Francesco Siravo, AKTC | Hamdan Majeed, Think City |
Francesco Siravo est un architecte italien spécialisé dans la préservation historique et l’urbanisme. Depuis 1991, il travaille pour le Trust Aga Khan pour la culture sur divers projets et est déjà intervenu à Zanzibar, au Caire, à Lahore, à Mostar et Samarcande. Il a également travaillé pour l’UNESCO, le PNUD et l’ICCROM et a organisé des projets de planification pour plusieurs villes historiques et quartiers en Italie. Il a écrit des livres, des articles et des travaux de recherche sur de nombreux sujets liés à l’architecture de conservation et l’urbanisme.

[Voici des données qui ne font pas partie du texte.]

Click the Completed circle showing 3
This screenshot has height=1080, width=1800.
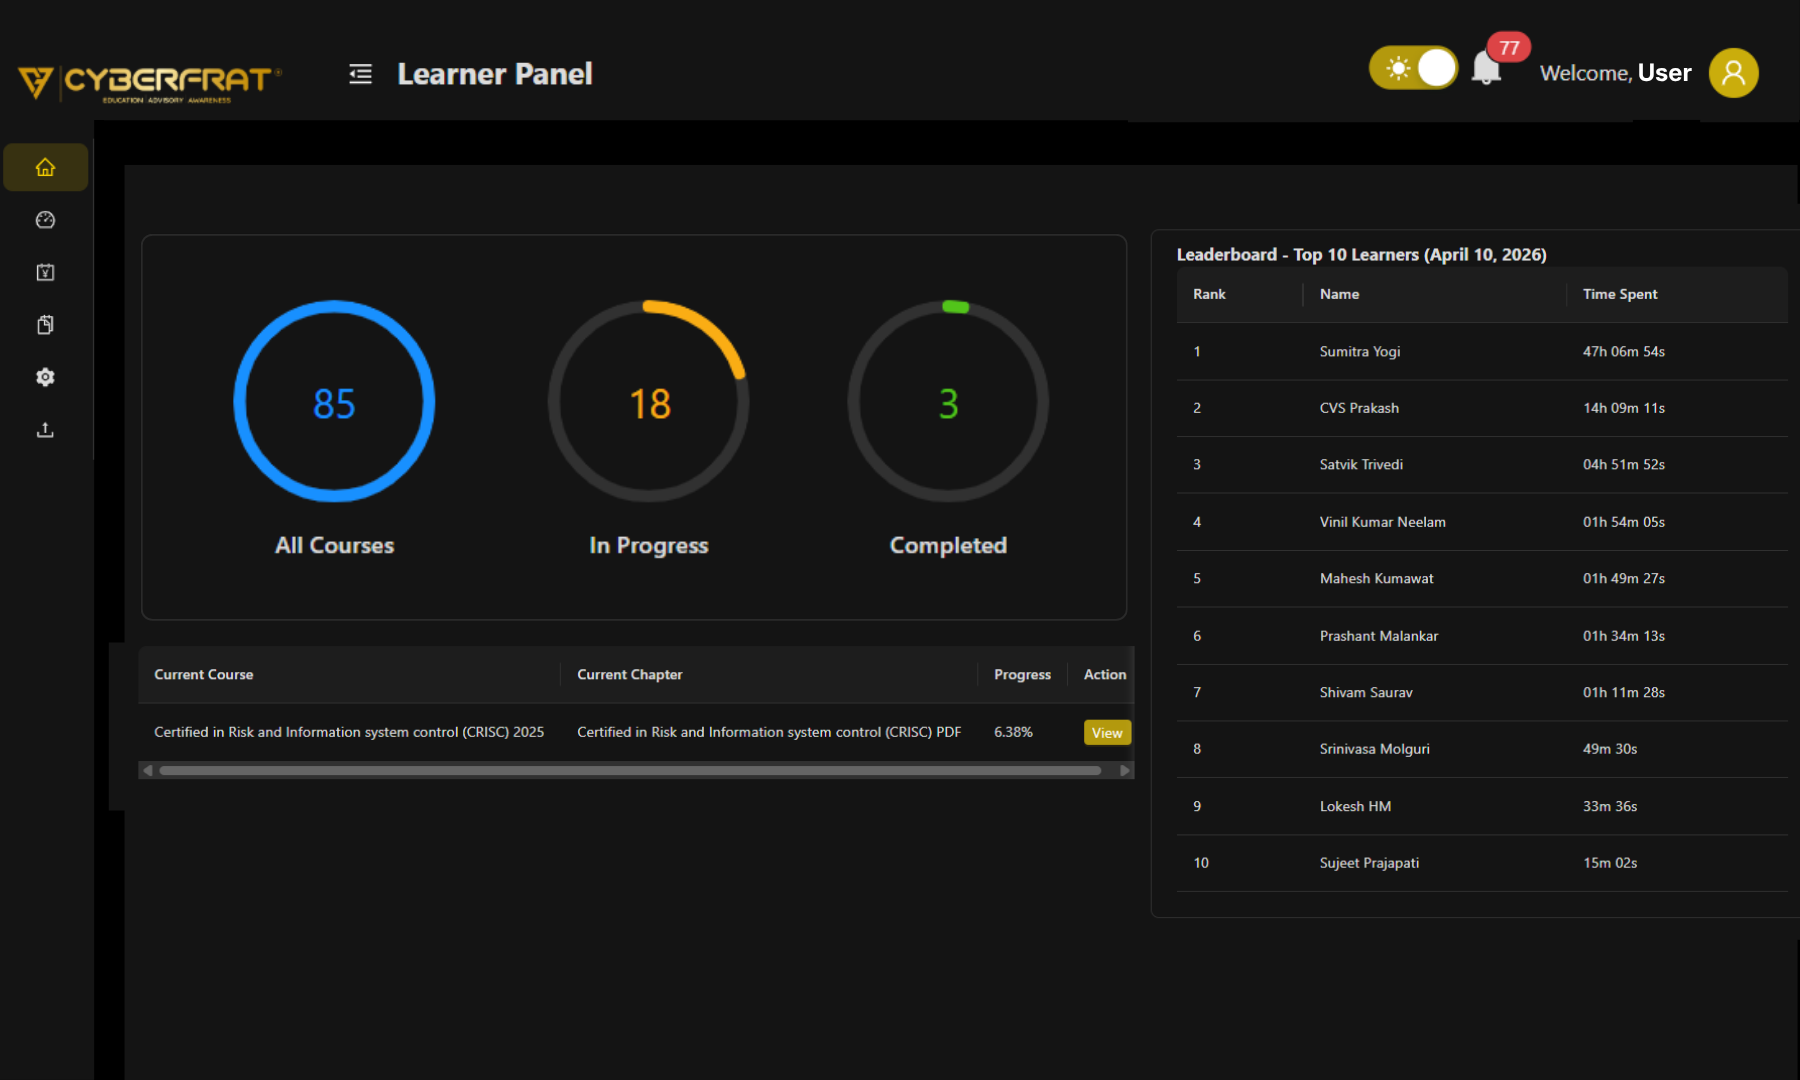(948, 402)
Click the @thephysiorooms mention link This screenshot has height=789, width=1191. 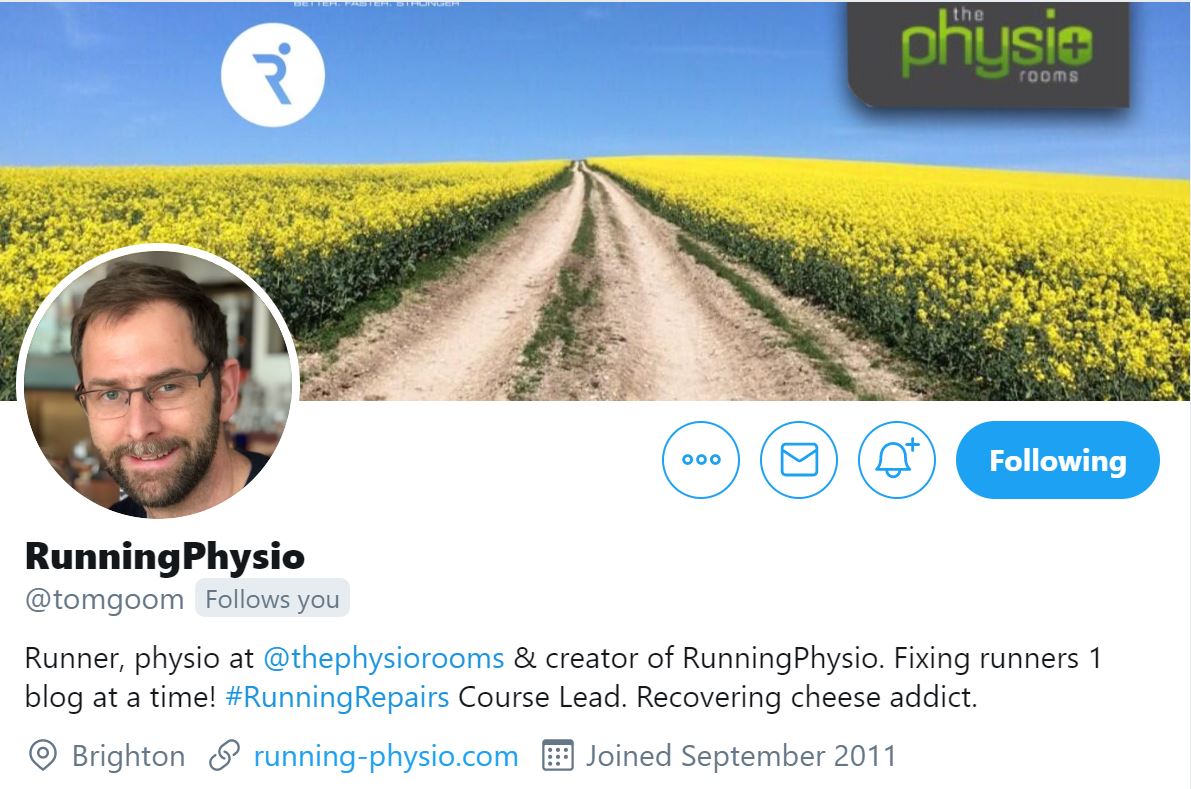pyautogui.click(x=384, y=658)
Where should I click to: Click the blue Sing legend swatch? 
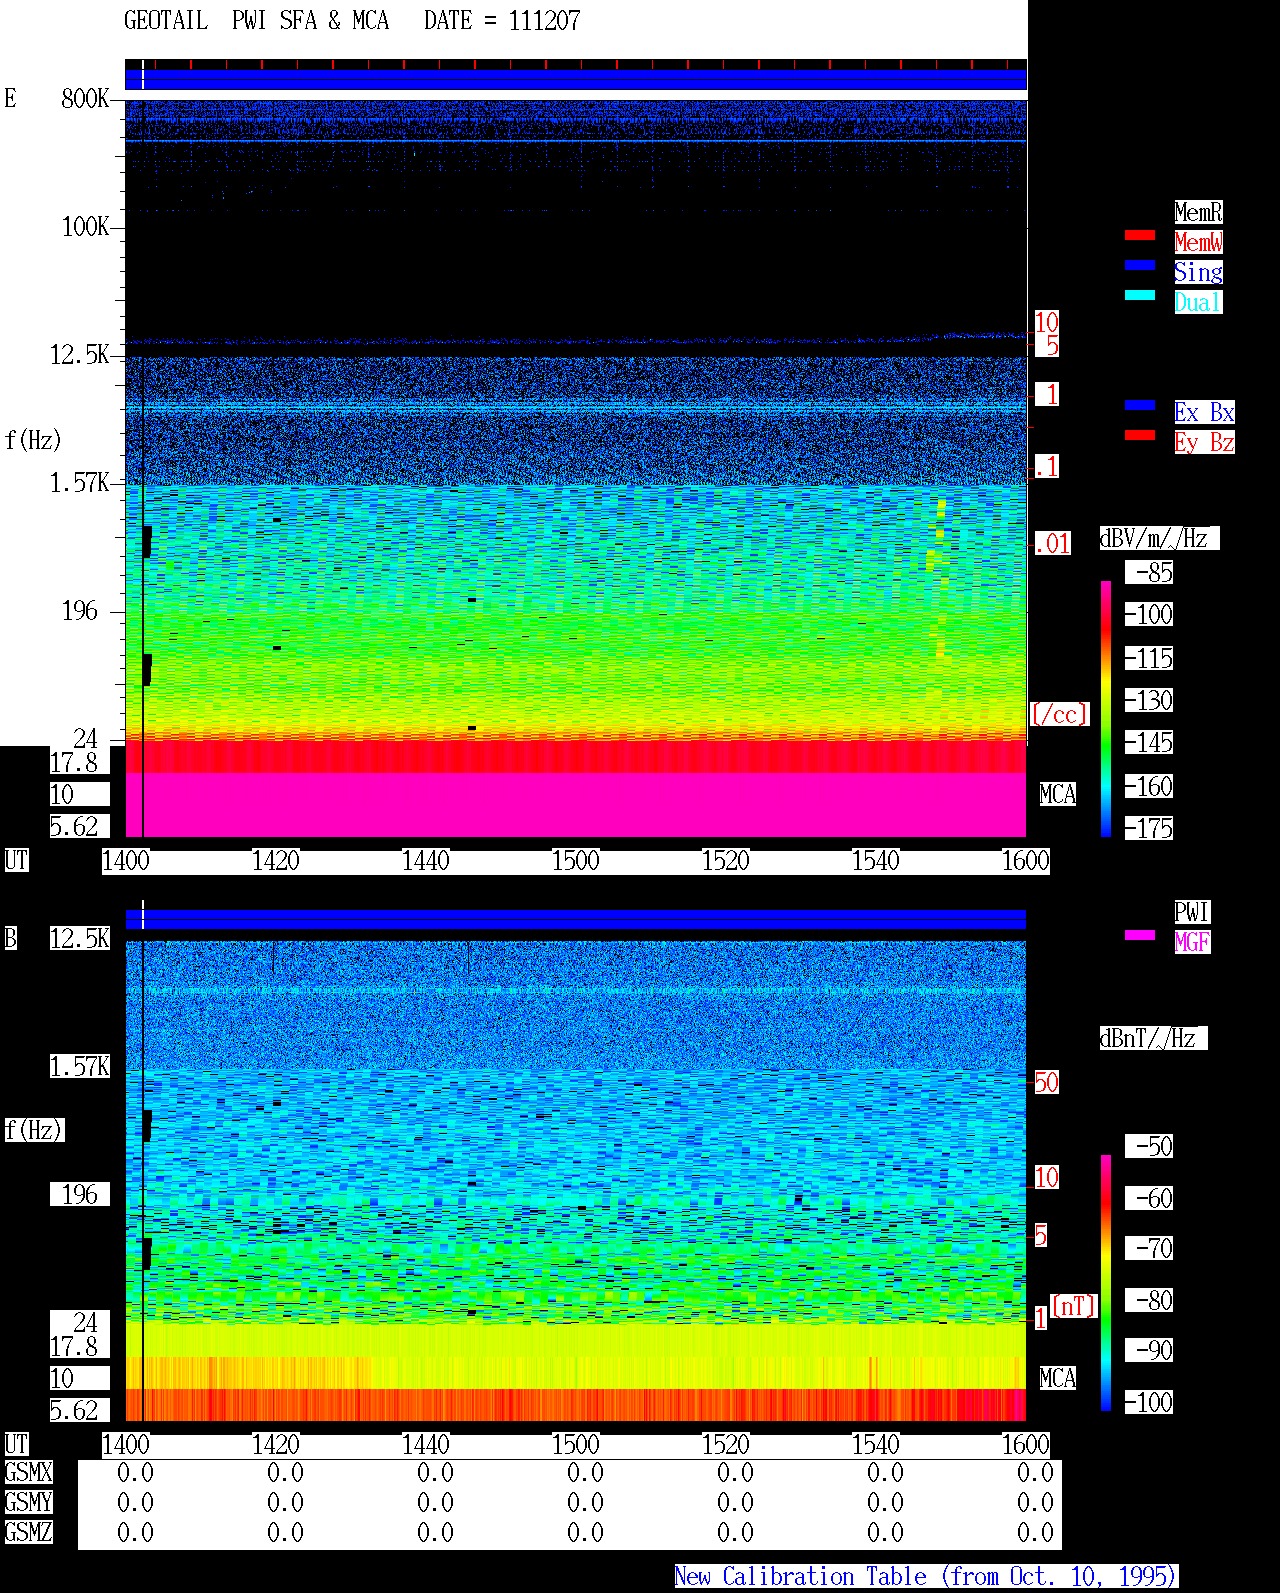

Hamdan Majeed est le directeur général de Think City, une organisation établie en 2009 pour créer des espaces plus durables et équitables pour tous, et dont les connaissances, les compétences et les stratégies sont axées sur les solutions urbaines, l’environnement, les communautés sociales et l’économie culturelle. Hamdan participe activement à l’élaboration de politiques urbaines et de processus d’urbanisme en Malaisie. Auparavant, il a été directeur des investissements chez Khazanah Nasional Bhd, où il identifiait les possibilités d’investissement stratégique pour catalyser la croissance et le développement dans la région.